[[ PASSAGE, beginning ]]
It is crucial to draw the world’s attention to the violence against journalists in Brazil, before it becomes naturalized and underestimated, since it is already perpetrated and endorsed by the President of the Republic.

BRAZIL IS NOT AN ISOLATED CASE
The Brazilian conjuncture is part of a worldwide reality, as we can see in the maps of violence against media professionals. In 2018, UNESCO launched the Observatory of Killed Journalists, a database that gathers information since 1993 on the judicial investigations of each murder, with the purpose of denouncing and combating chronic impunity for these crimes. This initiative is in line with UNESCO’s role to ensure the monitoring of progress and
effectiveness of e 2030 Agenda for Sustainable Development’s Objective 16, unanimously adopted by all 193 UN Member States in September 2015.

The SDG 16 – Peace, Justice and Effective Institutions – aims to “promote peaceful societies for sustainable development, provide access to justice for all and build effective, inclusive and accountable institutions at all levels”. According to UNESCO, the emphasis is on target goal 16.10, which aims to “ensure public access to information and protect fundamental freedoms, in accordance with national legislation and international and inclusive agreements”, and its indicator 16.10.1 “Number of verified cases of murders, kidnappings, enforced disappearances, arbitrary arrests and torture of journalists, associated media personnel, union members and human rights defenders in the last 12 months”.

Despite international and local protocols, agendas and commitments, violence against journalists has been a constant threat. According to the latest report from UNESCO Observatory’s, Intensified Attacks, New Defences, between 2018 and 2019, 156 journalists were murdered. Although there was a drop in the number of murders in 2019, 57, the lowest in a decade, other forms of violence against journalists, women in particular, have grown, such as attacks and harassment on the internet, as we have seen in Brazil. Another fact that is connected with this discussion was the predominance of murders in countries without wars or armed conflicts, revealing that political coverage, corruption and crimes have been more dangerous than war coverage. From the total of 57 murders, 22 happened in Latin America and the Caribbean, 15 in Asia-Pacific and 10 in Arab countries.
[[ PASSAGE, end ]]
[[ DATASET CONTENT, beginning ]]
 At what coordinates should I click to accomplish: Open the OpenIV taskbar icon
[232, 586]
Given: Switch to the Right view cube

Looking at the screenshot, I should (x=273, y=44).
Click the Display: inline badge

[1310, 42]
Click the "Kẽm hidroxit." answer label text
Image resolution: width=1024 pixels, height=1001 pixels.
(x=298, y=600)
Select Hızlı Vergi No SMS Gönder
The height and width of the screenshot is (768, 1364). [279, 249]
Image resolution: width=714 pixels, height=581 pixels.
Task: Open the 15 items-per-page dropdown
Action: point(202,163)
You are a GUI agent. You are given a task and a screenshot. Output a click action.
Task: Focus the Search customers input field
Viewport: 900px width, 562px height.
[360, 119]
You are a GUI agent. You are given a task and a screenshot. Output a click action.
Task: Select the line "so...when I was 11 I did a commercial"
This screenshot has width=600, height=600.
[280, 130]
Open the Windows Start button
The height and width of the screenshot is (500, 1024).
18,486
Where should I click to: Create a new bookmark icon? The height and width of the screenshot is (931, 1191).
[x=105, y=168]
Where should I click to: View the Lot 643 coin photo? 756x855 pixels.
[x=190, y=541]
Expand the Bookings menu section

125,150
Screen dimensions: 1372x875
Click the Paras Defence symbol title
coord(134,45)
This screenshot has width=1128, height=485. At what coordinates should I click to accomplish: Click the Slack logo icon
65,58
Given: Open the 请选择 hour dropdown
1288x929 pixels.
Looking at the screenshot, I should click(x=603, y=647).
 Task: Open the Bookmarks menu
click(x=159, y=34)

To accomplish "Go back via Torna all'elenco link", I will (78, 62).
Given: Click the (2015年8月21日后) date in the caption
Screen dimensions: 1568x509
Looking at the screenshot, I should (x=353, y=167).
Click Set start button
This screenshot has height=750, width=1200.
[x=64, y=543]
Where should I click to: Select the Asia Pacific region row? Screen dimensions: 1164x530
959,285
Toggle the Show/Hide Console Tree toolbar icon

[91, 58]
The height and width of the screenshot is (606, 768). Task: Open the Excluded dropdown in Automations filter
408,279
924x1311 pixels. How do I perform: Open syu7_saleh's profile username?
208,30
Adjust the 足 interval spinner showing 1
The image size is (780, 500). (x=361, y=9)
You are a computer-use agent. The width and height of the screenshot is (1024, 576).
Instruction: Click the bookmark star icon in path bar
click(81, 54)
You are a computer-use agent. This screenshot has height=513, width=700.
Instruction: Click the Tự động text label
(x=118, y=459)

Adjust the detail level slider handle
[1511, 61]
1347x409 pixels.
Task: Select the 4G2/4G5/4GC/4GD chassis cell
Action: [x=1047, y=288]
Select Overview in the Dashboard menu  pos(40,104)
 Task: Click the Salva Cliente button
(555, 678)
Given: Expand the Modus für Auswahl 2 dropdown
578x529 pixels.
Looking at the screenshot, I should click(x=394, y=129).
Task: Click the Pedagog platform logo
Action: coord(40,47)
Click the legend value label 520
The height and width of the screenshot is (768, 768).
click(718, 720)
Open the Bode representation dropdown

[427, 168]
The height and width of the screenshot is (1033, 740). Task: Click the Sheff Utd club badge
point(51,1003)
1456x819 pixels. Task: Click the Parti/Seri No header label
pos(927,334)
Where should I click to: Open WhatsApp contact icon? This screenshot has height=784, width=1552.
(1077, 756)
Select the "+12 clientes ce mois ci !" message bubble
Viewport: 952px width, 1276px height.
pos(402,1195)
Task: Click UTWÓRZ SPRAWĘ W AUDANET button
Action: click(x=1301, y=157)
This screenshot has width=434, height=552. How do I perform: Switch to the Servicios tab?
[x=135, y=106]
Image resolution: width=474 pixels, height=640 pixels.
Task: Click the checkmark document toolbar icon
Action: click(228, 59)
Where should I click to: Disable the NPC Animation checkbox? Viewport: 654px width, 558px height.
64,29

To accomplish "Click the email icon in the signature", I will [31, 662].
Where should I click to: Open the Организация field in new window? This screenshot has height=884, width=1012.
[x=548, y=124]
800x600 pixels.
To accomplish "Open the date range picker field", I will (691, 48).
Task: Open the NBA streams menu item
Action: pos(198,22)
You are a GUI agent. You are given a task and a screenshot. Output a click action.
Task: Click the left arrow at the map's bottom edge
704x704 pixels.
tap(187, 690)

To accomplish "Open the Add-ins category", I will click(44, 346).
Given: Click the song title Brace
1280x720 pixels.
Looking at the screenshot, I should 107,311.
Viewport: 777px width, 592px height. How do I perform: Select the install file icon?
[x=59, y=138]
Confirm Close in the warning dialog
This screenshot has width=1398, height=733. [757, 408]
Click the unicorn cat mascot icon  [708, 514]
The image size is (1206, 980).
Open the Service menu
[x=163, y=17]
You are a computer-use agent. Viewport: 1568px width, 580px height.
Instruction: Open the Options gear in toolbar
[[ DATASET CONTENT, end ]]
_DIRECTIONS FOR THIS TASK_
Do these statements agree with the passage on journalist violence? Answer yes or no for each, quoting the words of the passage that decide it. (a) UNESCO launched the Observatory of Killed Journalists in 2018. (b) Most of the 57 murders happened in Asia-Pacific. (c) Most murders of journalists took place in countries at war. Work from the passage on journalist violence alone.

_COMPLETED TASK_
(a) Yes: "In 2018, UNESCO launched the Observatory of Killed Journalists"
(b) No: "22 happened in Latin America and the Caribbean, 15 in Asia-Pacific"
(c) No: "the predominance of murders in countries without wars or armed conflicts"